Records provided
>>>>

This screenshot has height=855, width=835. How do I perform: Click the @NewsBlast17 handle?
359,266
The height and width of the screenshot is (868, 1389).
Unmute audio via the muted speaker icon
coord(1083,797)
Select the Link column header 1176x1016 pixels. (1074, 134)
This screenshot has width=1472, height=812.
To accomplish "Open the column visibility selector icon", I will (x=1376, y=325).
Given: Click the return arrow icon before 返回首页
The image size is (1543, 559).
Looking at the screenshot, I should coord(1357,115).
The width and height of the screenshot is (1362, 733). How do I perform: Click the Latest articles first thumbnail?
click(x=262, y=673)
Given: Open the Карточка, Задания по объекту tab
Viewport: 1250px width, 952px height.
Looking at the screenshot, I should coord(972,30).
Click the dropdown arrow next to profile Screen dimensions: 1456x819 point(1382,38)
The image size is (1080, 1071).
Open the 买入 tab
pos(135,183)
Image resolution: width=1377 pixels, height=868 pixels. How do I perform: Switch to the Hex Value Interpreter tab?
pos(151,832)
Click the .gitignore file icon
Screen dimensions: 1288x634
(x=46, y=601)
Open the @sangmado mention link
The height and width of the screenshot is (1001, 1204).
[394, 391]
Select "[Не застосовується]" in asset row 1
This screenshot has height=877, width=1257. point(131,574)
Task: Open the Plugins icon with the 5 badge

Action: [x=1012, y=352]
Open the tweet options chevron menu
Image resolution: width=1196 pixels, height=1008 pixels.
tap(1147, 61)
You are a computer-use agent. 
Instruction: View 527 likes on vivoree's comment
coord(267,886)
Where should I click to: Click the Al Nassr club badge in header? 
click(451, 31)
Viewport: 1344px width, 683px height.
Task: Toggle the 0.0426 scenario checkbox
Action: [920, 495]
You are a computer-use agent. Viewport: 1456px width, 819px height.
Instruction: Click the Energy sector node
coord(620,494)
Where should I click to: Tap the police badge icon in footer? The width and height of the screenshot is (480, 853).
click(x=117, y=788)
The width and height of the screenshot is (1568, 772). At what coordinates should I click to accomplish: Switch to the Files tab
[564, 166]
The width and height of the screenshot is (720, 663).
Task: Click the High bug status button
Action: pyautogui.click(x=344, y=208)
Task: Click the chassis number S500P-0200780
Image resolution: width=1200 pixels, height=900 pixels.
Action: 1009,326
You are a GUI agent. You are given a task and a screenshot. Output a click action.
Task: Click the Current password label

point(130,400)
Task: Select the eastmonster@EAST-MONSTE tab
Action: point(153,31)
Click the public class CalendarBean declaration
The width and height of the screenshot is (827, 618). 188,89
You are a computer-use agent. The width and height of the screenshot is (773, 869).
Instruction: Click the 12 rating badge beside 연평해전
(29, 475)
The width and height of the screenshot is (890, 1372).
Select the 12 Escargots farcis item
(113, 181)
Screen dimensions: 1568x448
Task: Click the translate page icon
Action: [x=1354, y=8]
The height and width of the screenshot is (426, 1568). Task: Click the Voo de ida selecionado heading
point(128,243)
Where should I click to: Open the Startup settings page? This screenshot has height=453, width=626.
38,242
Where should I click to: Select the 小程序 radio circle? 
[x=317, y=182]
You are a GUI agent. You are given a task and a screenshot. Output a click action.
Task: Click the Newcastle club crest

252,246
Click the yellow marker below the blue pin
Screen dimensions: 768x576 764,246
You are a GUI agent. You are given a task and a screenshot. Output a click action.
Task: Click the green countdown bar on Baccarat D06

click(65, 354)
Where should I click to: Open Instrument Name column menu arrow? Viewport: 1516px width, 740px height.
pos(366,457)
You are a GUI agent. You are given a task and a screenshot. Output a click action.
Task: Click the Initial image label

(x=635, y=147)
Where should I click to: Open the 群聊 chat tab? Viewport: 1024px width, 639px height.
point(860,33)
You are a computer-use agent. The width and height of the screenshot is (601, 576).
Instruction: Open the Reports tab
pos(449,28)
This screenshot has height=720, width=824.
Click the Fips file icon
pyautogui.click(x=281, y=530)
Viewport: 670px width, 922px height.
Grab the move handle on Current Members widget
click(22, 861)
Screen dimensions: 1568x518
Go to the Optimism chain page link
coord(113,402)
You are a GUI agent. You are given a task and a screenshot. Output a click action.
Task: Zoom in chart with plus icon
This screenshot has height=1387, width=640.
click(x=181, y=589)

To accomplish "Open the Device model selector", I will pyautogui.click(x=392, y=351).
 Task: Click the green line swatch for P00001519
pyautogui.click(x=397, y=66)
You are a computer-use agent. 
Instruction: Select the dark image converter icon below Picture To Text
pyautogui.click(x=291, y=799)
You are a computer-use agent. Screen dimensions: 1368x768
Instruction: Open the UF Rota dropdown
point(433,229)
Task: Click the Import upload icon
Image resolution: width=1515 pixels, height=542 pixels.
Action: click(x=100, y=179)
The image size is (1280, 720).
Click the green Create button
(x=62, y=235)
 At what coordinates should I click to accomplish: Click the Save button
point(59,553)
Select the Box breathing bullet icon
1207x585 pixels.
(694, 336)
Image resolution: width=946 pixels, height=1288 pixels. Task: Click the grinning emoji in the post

<<<<

What you should do
For this exercise, find all lines in the records containing the word "selector" and copy them.

Response to the exercise
To accomplish "Open the column visibility selector icon", I will (x=1376, y=325).
To accomplish "Open the Device model selector", I will pyautogui.click(x=392, y=351).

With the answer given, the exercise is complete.